PRÉSENTATIONDU FILM
ARIANE I OU L’AGE D’OR



“Les acteurs sont des poètes”Le deuxième épisode du “Roman d’un Acteur” : Ariane ou l’Age d’Or et le troisième : Ariane II ou Jours de Colère furent en fait les deux premiers spectacles créés au théâtre en 1986. Je n’avais pas encore en tête l’idée folle que toutes les improvisations faites un an plus tôt dont j’avais tiré ces deux spectacles seraient le brouillon (un brouillon souvent abouti) du grand projet du “Roman”. Mais ces deux spectacles connurent un tel succès que je ne pus, à l’issue de leurs représentations, enterrer toute cette matière sans y jeter un dernier coup d’oeil. Il y en avait 140 heures... Il me fallut pour tout visionner plus d’un bon mois. Au bout du compte, l’évidence me sauta aux yeux : j’avais, sans le savoir, improvisé une histoire et il allait falloir la raconter jusqu’au bout. Même en étant sévère, des 140 heures en resteraient 33 : bonjour l’aventure ! Mais, c’est vrai, le “noyau dur” de l’aventure, l’aventure dans l’aventure, ce fut Ariane ou l’Age d’Or. Raconter au public, à tous les publics, ce personnage. Cette femme dont le destin me fit croiser le chemin en 1971, qui me prit sous son aile et m’enseigna le métier d’acteur et le métier d’homme, On me demande souvent si “ce n’était pas trop dur” et parce que mon film est noir, contrasté, burlesque, j’ai du mal à faire comprendre que ces années d’apprentissage furent des années de bonheur extrême, intense, des années de joie. J’ai retrouvé là-bas ce dont je croyais que l’adolescence m’avait privé à jamais : l’enfance. Ça ne veut pas dire qu’il fallait (qu’il faut) devenir naïf ou idiot pour entrer au Théâtre du Soleil, encore moins pour y rester, mais qu’il fallait retrouver l’enfance ; c’est-à-dire la fraîcheur, la force, l’audace, la cruauté et la clairvoyance. Et là, sous le regard d’Ariane, ce regard si désiré, si terrible mais si libérateur, on pouvait trouver la liberté et s’envoler sur les ailes de l’imagination. Un jour dans un journal, Ariane a titré un article : “Les acteurs sont des poètes”.

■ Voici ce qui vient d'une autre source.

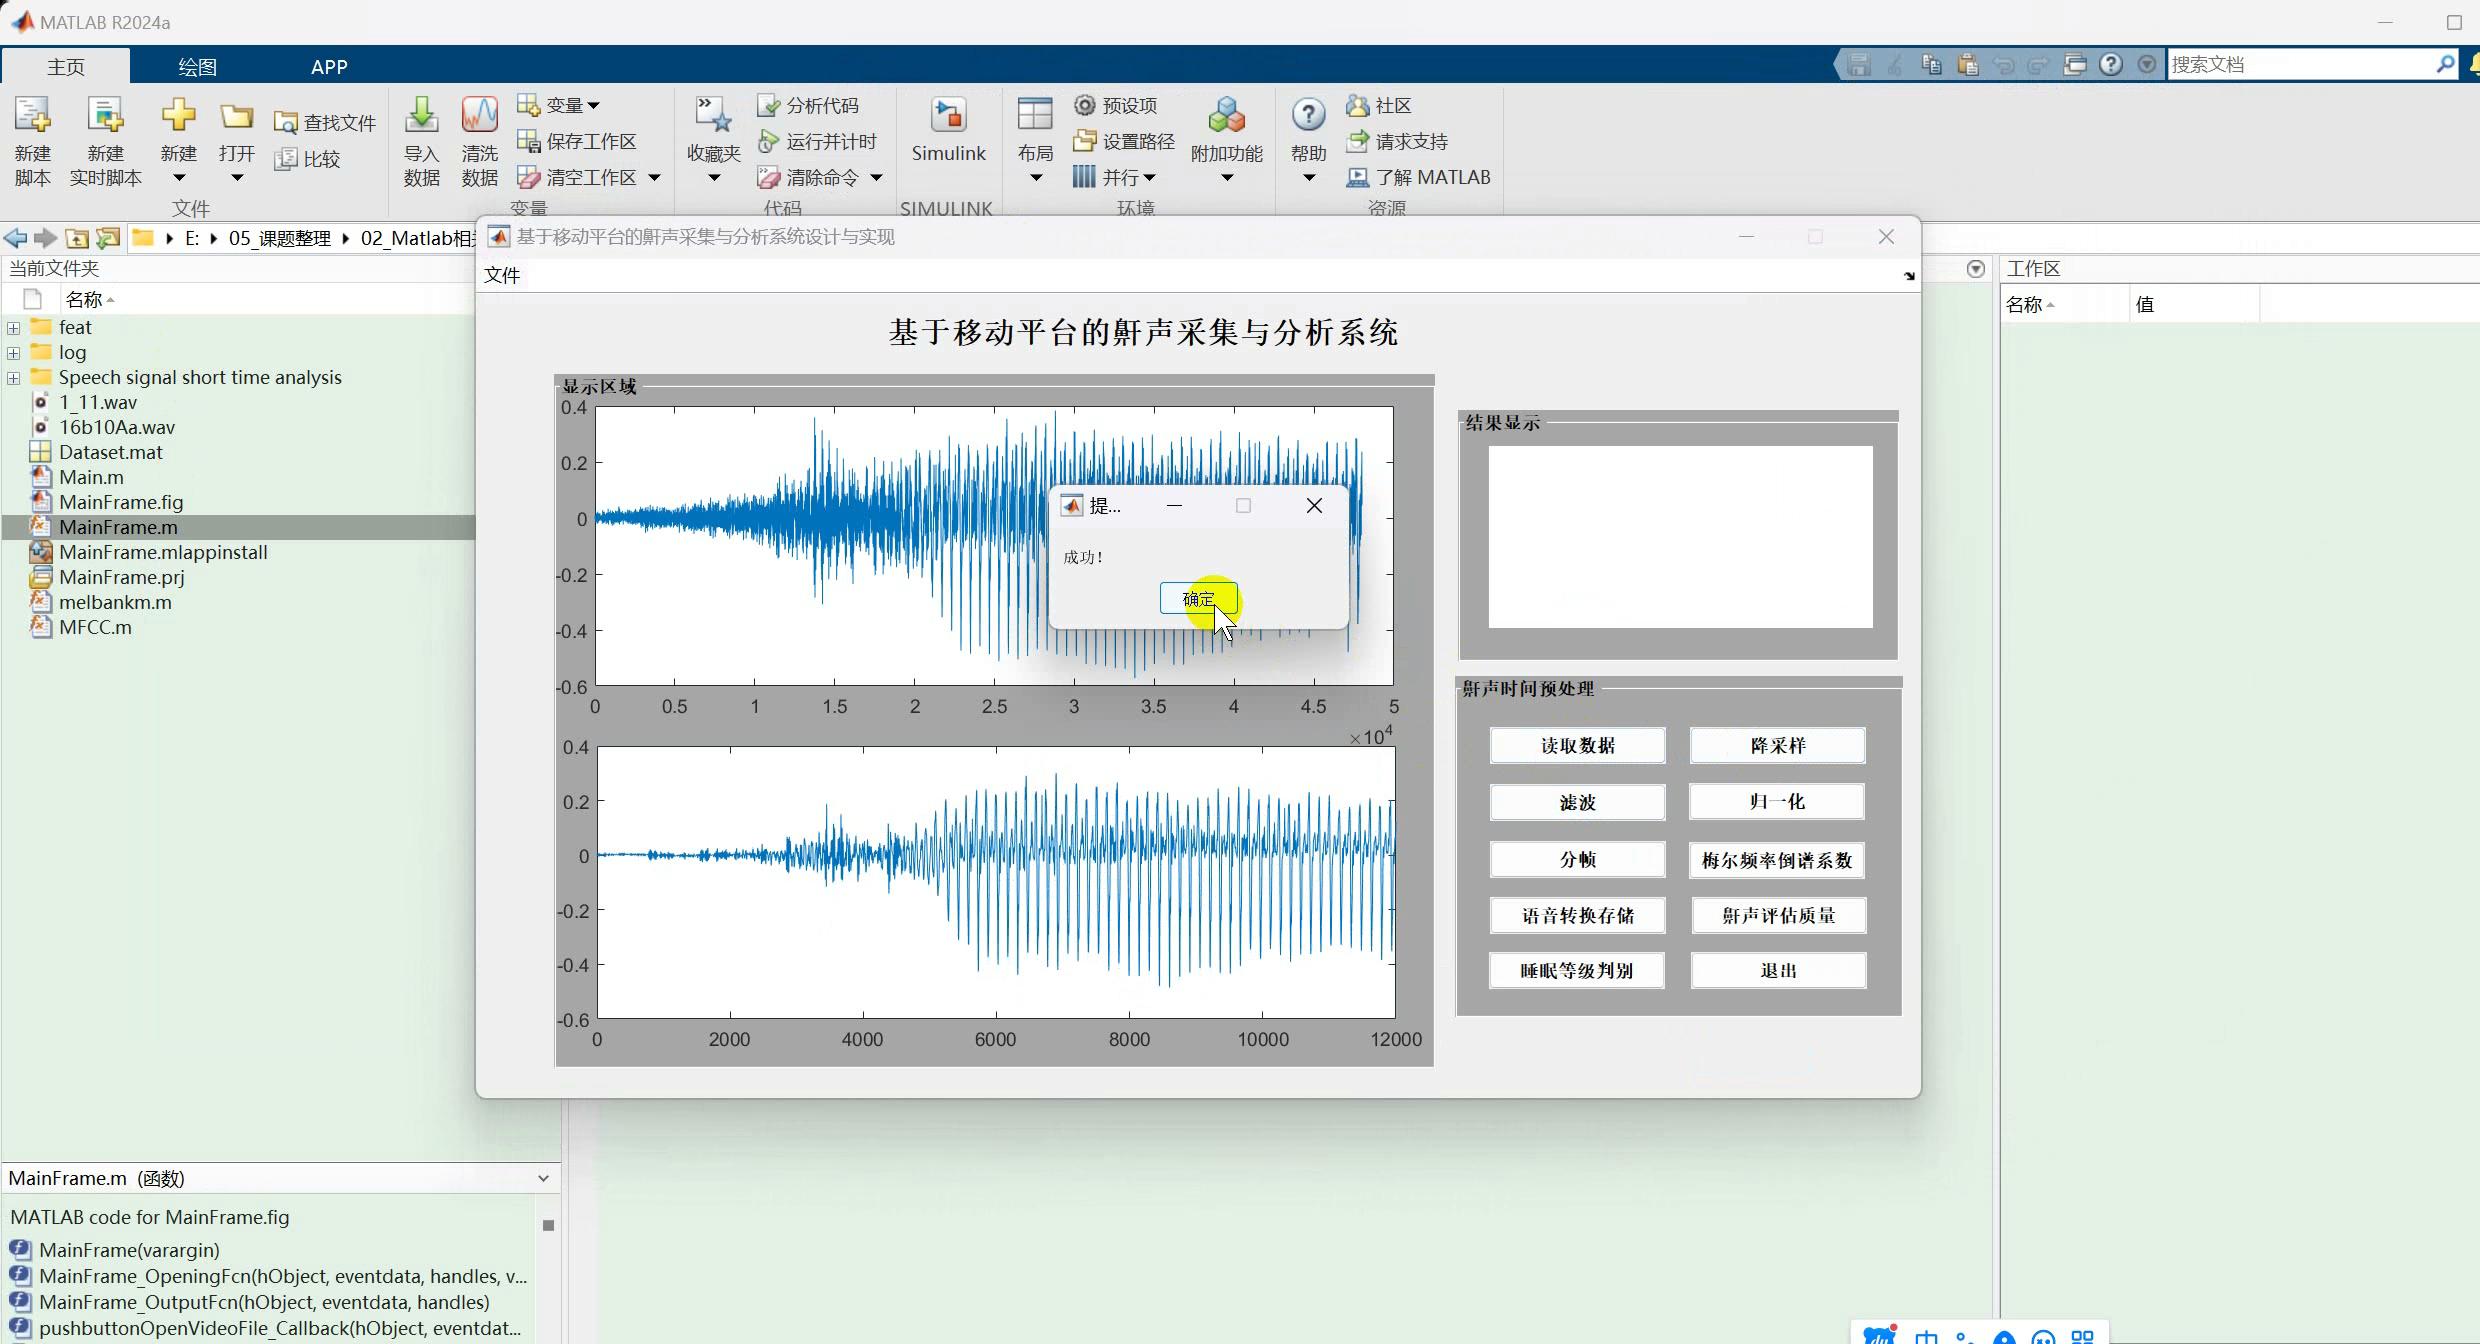Open the Layout (布局) dropdown arrow
This screenshot has height=1344, width=2480.
pos(1035,178)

Que cette pièce, aujourd’hui ce film (j’ai assez parlé à l’occasion de la sortie des Enfants du Soleil de ce que je pensais des relations intimes et naturelles entre le théâtre et le cinéma) que ce film donc, soit la réponse éclatante, vivante et joyeuse à ce titre en forme de défi. Qu’il célèbre encore et toujours l’aventure du “Soleil”, de sa créatrice et de ses enfants. Qu’il en devienne un jour la légende. Et que, dans ce Festival d’Avignon au cours duquel le cinéma Utopia me permet de le présenter, ce festival quinquagénaire dont il est dit partout qu’il est dédié aux comédiens, il raconte à la jeune génération ce que fut L’Age d’Or : le seul spectacle qu’un metteur en scène moderne tira de ses comédiens pour mieux le leur offrir et même le leur abandonner ; et la jeunesse de l’un d’entre eux, le plus jeune à l’époque, le plus modeste, le plus ardent : Ferdinand Faure.